Le groupe SOS gère à ce jour 6 centres éducatifs fermés (CEF) ainsi que 6 centres éducatifs renforcés (CER), ce qui en fait déjà le plus gros gestionnaire associatif dans ce domaine. La réforme de la Justice de 2019 prévoit la construction de 20 nouveaux CEF. Sur les 15 qui seront gérés par des associations, 6 au moins ont été attribués à SOS. Peut-être un cadeau de Macron à son ami Jean-Marc Borello, PDG du groupe ?
C’est quoi un CEF ?
Les CEF sont présentés comme une alternative à l’incarcération à visée éducative pour des mineur·e·s « multirécidivistes », dont les politiques n’ont de cesse d’assurer que ce n’est pas une prison. Pourtant même s’il n’y a pas de matons, les CEF ne sont pas si différents de la prison dans leur fonctionnement : fouilles et punitions peuvent tomber à n’importe quel moment au bon vouloir des éducs, et les flics y sont régulièrement appelés. Un CEF est donc, avec ses spécificités, une prison, un lieu de contrainte où la surveillance et le contrôle sont permanents. En plus, CEF et prison marchent main dans la main : une personne qui montre un peu trop son opposition à son placement — par exemple par une fugue ou un conflit avec les éducs — est punie par de la taule.
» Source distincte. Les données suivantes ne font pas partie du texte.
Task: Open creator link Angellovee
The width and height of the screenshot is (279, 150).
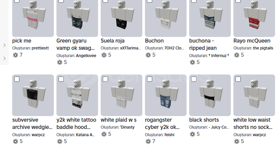Action: pos(86,56)
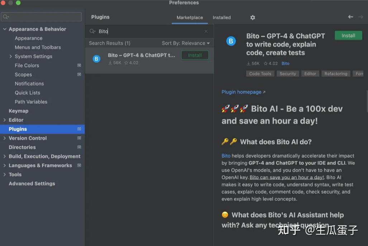Click the forward navigation arrow
This screenshot has width=368, height=246.
361,17
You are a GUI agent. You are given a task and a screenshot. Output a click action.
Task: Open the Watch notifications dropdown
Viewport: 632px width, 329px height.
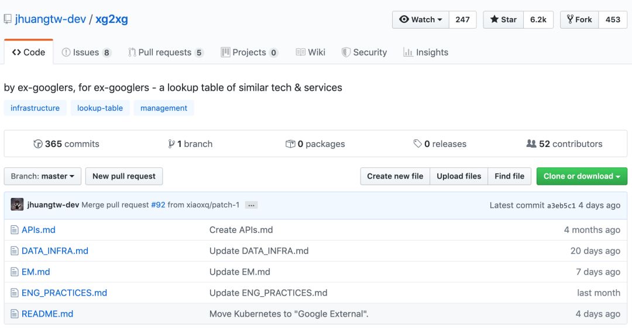coord(421,19)
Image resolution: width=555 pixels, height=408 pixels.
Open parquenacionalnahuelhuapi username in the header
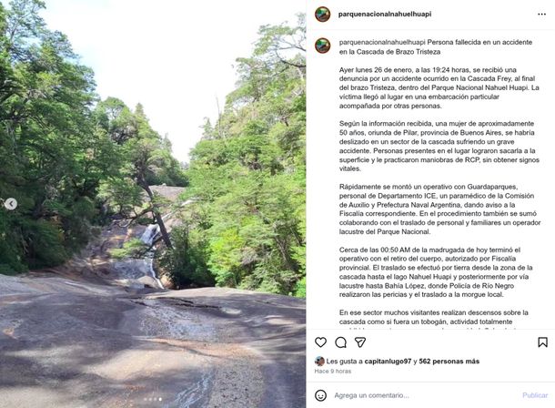coord(385,15)
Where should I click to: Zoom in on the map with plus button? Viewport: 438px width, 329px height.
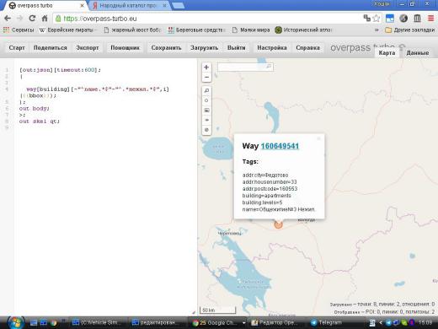pos(206,67)
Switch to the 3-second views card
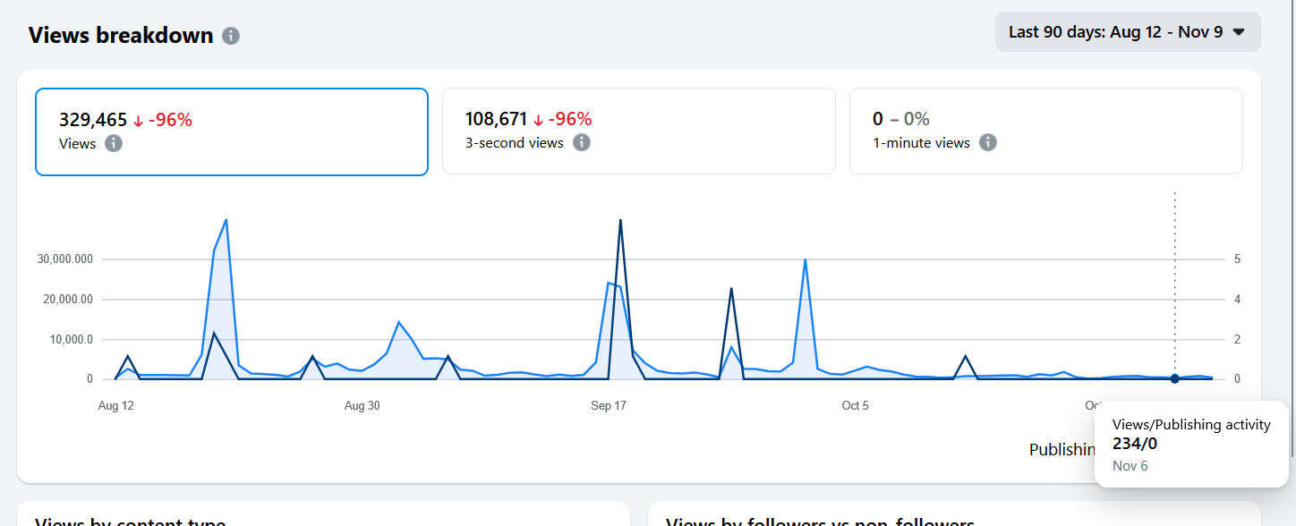The width and height of the screenshot is (1296, 526). click(x=638, y=132)
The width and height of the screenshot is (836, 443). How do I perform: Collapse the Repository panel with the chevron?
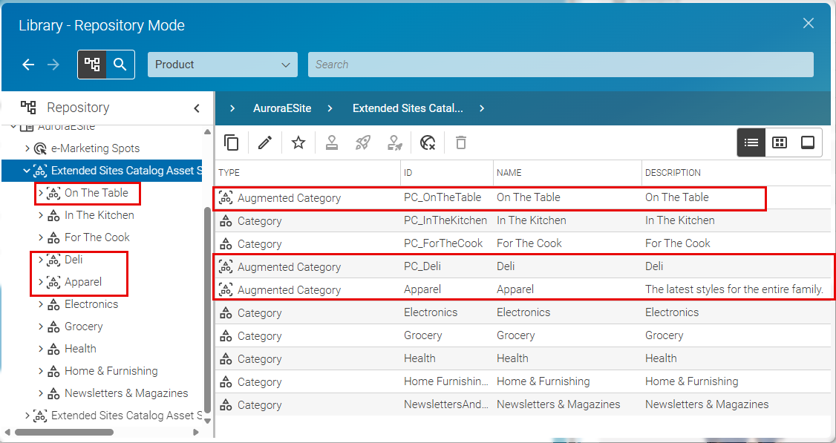(197, 108)
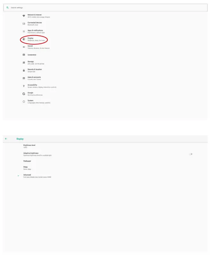This screenshot has height=255, width=210.
Task: Open Users & accounts settings
Action: [34, 78]
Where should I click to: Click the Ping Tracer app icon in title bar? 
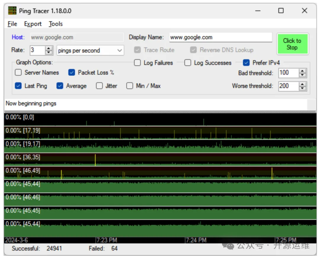[12, 11]
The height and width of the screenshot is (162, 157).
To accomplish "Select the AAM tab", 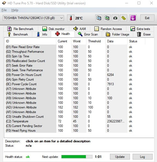I will [80, 29].
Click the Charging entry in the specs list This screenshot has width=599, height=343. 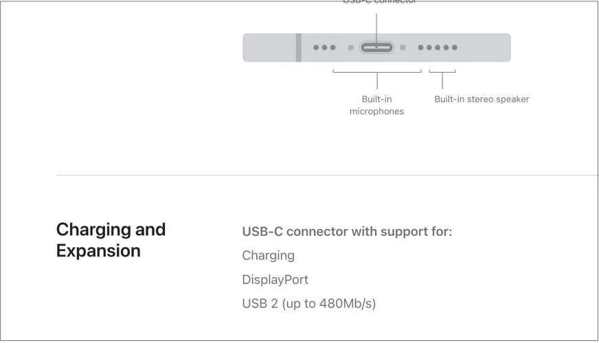pos(269,255)
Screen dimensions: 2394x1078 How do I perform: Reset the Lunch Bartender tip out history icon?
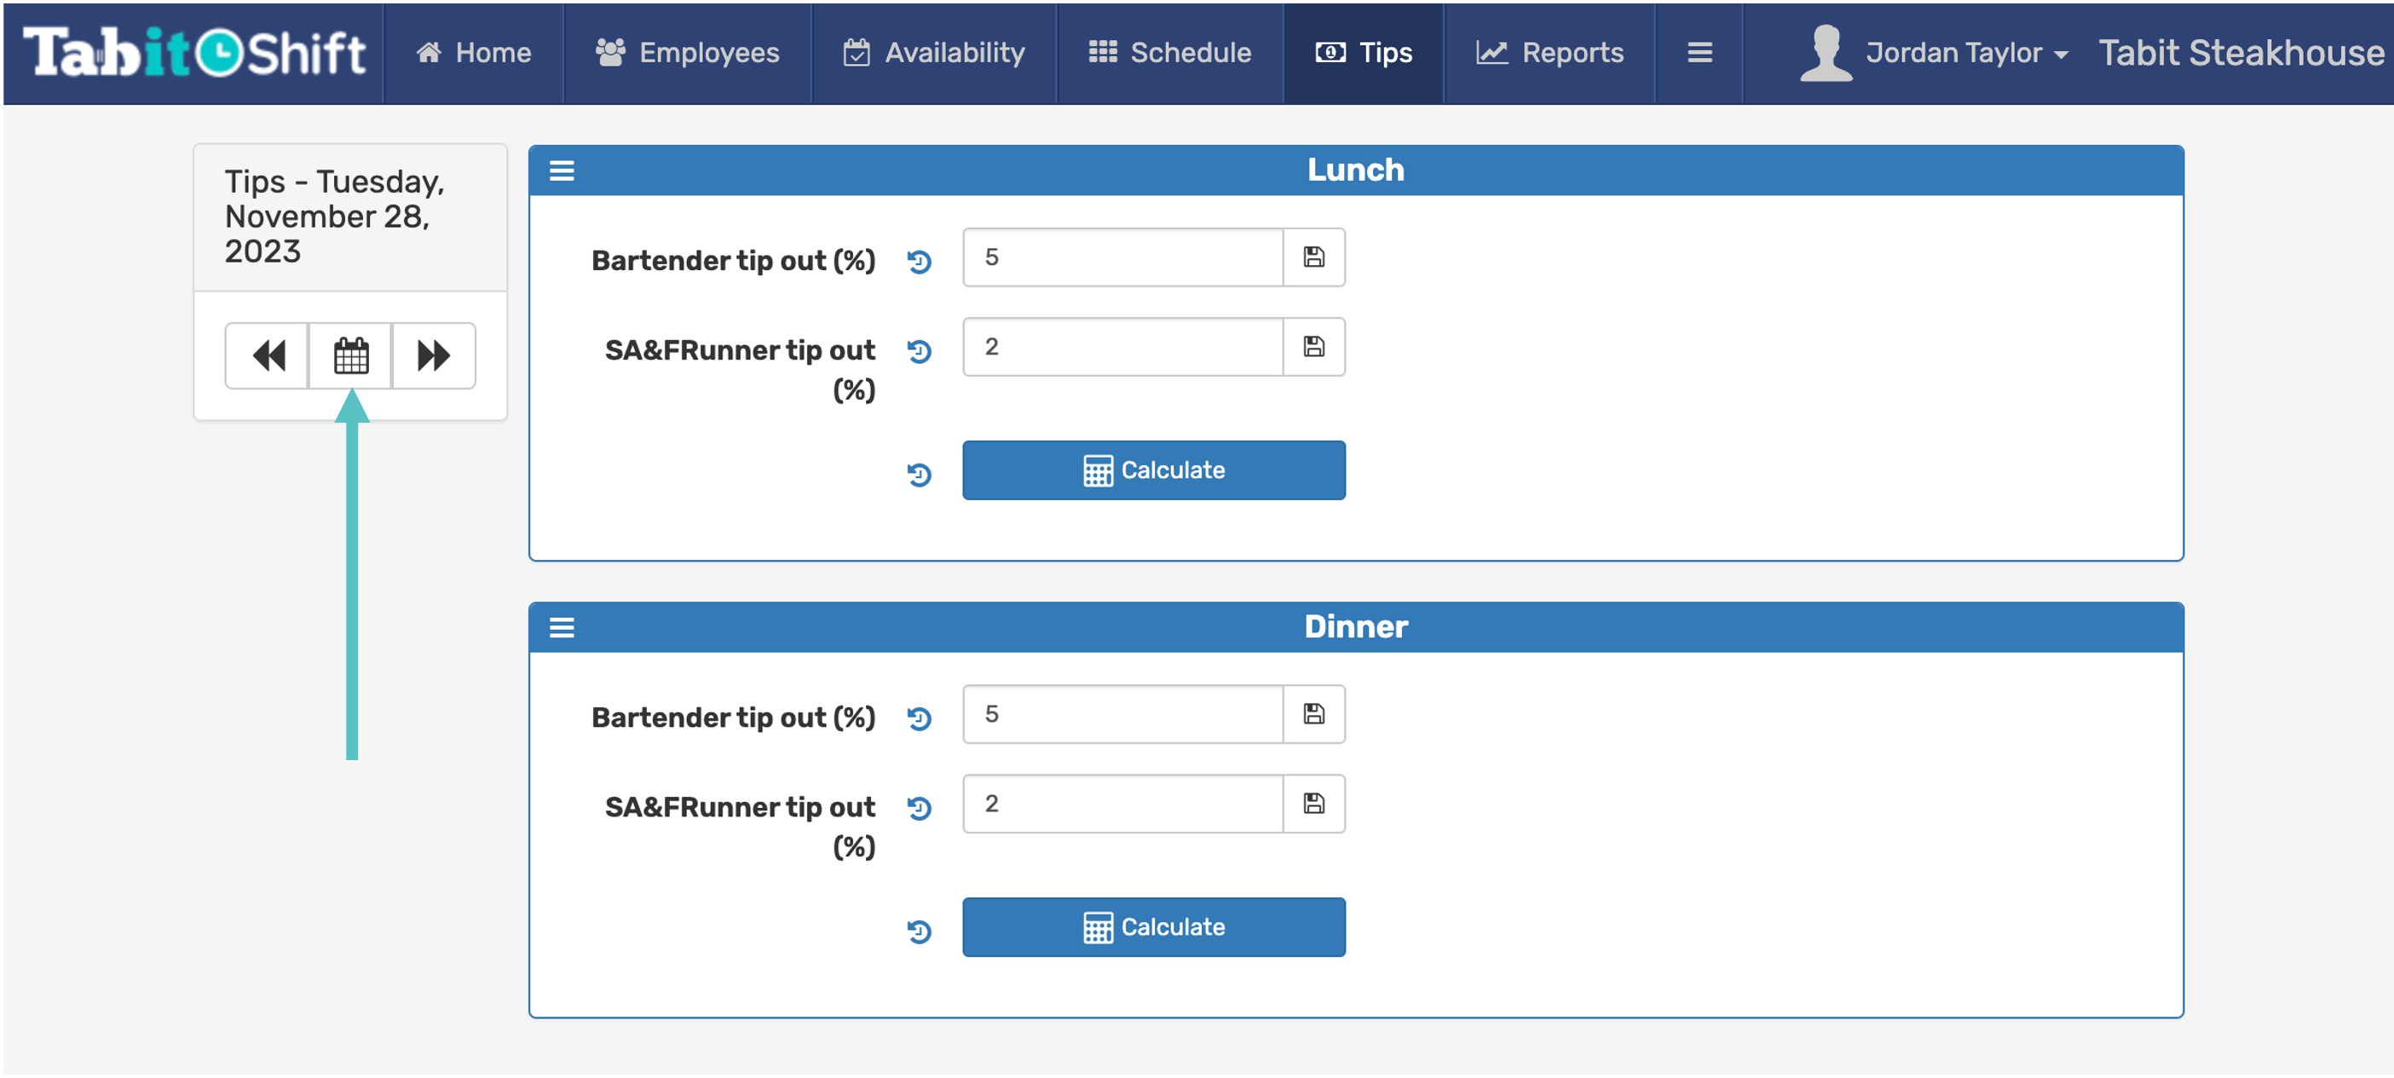coord(919,262)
Dans sa communication officielle, le ministère de la Justice a martelé l’idée que ces 20 nouveaux CEF allaient servir à l’insertion professionnelle des jeunes, mis au boulot via des formations, des stages et du travail non payé. Car c’est une des finalités du CEF, l’apprentissage de la soumission à l’autorité et l’acceptation de sa place dans la société : futur·e travailleur·euse précaire assigné·e à des travaux pénibles et devant répondre à un patron, ou taulard·e tout aussi exploité·e.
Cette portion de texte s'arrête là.